Amplite® Fluorimetric NAD Assay Kit *Blue Fluorescence*

1. Prepare NAD standards or test samples (50 µL)
2. Add 20 µL Quest Fluor™ NAD Probe
3. Add 20 µL Assay Solution
4. Incubate at RT for 10 - 20 minutes
5. Add 15 µL Enhancer Solution
6. Incubate at RT for 10 - 20 minutes
7. Monitor Fluorescence at 420/480 nm

Important     Thaw each kit components at room temperature before starting the experiment.

Unless otherwise noted, all unused stock solutions should be divided into single-use aliquots and stored at -20 °C after preparation. Avoid repeated freeze-thaw cycles

Add 500 µL of ddH₂O into the vial of NAD standard (Component D) to make 1 mM NAD stock solution.

Table 1. Layout of NAD standards and test samples in a black/solid bottom 96-well microplate. NS = NAD standard (NS1-NS7, 0.01 to 10 µM); BL = blank control; TS = test sample.

Table 2. Reagent composition for each well.

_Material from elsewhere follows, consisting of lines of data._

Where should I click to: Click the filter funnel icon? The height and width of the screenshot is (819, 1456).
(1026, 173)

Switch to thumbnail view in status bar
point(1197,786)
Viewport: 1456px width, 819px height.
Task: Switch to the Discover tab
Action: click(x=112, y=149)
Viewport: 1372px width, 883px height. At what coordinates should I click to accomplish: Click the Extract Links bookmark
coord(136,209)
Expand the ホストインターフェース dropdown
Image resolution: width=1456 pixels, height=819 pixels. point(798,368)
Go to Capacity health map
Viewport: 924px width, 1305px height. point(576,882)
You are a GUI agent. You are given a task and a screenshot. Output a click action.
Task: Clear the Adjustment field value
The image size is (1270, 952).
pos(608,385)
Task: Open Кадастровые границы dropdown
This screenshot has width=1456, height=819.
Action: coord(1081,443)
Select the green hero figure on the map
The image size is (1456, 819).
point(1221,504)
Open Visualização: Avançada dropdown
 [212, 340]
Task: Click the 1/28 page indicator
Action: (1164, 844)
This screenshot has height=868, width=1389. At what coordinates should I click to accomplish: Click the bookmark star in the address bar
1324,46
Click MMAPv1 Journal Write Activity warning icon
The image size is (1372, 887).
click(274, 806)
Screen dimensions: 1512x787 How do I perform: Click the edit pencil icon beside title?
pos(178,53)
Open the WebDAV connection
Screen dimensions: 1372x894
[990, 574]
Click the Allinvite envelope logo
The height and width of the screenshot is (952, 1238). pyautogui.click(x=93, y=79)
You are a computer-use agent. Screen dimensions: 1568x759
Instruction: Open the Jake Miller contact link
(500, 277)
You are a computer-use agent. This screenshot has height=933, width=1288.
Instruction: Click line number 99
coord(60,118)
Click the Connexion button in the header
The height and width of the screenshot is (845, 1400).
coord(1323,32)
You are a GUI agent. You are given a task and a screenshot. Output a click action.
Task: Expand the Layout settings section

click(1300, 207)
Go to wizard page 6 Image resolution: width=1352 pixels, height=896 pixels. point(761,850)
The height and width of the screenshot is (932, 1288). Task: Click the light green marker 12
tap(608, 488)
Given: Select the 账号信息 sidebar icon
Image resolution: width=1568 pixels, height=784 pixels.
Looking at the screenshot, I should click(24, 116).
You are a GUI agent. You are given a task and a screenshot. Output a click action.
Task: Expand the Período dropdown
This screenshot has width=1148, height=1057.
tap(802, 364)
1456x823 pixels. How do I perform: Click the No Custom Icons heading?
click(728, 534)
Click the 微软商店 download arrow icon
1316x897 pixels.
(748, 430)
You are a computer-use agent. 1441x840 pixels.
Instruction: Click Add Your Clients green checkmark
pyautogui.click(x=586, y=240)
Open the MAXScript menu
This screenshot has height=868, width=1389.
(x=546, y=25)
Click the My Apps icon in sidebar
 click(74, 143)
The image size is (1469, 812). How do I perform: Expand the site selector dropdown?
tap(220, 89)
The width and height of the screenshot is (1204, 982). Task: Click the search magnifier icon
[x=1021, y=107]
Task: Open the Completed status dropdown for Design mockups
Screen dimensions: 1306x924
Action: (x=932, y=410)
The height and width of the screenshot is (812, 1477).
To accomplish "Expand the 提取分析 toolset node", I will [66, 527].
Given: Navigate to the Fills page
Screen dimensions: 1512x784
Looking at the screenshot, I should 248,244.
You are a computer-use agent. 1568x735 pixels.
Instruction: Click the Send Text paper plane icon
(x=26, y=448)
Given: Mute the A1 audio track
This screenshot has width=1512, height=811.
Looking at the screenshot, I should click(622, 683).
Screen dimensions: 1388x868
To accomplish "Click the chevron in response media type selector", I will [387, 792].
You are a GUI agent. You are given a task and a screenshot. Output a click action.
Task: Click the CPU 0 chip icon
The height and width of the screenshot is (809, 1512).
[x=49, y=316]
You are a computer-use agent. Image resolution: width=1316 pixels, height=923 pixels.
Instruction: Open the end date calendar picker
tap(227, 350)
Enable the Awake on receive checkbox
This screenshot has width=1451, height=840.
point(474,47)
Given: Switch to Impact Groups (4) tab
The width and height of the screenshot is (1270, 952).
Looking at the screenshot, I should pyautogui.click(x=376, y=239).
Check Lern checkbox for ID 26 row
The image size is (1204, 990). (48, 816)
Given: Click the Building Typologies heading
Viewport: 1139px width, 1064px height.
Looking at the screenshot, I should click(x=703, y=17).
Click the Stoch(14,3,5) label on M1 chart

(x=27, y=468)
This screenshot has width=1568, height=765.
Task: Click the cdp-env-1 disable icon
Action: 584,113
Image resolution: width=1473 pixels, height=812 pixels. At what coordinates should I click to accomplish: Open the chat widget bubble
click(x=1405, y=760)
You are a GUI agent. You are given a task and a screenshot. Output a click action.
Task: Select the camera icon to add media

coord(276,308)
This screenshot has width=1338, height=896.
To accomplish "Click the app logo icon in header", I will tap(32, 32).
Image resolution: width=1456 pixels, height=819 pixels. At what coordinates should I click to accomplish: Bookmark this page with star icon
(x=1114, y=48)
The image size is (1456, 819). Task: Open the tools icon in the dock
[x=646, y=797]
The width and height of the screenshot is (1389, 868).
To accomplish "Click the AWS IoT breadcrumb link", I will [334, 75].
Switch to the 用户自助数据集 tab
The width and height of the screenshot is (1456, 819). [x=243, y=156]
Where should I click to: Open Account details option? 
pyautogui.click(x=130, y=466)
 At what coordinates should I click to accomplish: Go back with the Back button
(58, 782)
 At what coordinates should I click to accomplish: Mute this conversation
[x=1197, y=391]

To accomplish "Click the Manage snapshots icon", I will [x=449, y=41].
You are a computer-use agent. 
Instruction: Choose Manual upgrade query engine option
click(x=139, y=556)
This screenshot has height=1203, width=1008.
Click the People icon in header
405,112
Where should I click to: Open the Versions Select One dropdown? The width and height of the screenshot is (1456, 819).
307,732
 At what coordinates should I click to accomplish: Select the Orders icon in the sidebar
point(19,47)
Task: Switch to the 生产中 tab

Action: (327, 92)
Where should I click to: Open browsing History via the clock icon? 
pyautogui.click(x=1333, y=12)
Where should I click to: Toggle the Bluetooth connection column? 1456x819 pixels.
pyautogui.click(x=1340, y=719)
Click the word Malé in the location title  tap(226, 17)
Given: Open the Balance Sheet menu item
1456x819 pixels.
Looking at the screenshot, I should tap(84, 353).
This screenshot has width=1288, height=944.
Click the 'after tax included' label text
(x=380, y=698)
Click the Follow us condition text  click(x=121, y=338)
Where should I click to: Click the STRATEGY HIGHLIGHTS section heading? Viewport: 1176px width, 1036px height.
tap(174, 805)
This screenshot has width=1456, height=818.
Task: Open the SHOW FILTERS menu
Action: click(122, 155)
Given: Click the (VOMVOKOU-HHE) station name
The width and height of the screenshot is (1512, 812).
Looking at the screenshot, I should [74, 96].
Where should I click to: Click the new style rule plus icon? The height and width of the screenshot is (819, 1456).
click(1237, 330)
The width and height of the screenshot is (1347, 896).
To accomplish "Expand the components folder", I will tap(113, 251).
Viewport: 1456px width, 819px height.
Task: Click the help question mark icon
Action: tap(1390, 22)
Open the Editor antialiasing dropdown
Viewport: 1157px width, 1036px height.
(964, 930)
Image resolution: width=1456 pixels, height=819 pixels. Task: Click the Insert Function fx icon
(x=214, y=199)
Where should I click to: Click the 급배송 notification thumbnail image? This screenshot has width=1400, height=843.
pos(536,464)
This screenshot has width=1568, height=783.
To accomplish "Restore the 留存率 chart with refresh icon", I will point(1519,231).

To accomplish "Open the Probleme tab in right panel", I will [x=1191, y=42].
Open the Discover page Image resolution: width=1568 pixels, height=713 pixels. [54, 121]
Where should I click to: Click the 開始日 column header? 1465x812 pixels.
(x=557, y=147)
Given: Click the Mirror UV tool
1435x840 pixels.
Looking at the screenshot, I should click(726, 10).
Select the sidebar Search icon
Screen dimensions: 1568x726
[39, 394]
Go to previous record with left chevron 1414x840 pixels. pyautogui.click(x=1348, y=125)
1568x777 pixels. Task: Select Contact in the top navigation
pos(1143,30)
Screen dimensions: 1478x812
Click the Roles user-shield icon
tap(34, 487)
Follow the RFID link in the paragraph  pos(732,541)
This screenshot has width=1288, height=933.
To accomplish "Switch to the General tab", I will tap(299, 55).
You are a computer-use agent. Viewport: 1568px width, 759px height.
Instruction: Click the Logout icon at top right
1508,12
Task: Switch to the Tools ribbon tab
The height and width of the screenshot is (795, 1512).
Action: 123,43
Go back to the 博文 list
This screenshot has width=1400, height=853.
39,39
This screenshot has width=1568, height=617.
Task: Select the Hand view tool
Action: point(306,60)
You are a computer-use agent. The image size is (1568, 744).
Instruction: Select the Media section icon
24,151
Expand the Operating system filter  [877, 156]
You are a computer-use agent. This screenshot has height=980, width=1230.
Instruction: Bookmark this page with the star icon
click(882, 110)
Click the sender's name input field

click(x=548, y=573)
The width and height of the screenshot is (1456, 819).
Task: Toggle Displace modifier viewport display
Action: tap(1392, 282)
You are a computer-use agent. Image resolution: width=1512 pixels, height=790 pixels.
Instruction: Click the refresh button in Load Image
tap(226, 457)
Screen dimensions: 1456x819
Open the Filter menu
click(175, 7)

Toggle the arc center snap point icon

1. Prepare NAD standards (NS), blank controls (BL), and test samples (TS) according to the layout provided in Table 1 and Table 2. For 384-well plate, use 25 µL of reagent per well instead of 50 µL.
2. Add 20 µL Quest Fluor™ NAD Probe (Component A) solution into each well of NAD standard, blank control, and test samples, mix well. For 384-well plate, use 10 µL of Quest Fluor™ NAD Probe (Component A) solution instead.
3. Add 20 µL Assay Solution (Component B) into each well, mix well. For 384-well plate, use 10 µL of Assay Solution (Component B) instead.
4. Incubate the reaction at room temperature for 10 - 20 minutes, protected from light.
5. Add 15 µL Enhancer (Component C) to each well to make the total NAD assay volume of 105 µL/well, and incubate at room temperature for 10 - 20 minutes, protected from light. For a 384-well plate, add 7.5 uL Enhancer (Component C) instead, for a total volume of 52.5 µL/well.
6. Monitor the fluorescence increase with a fluorescence plate reader at 420/480 nm.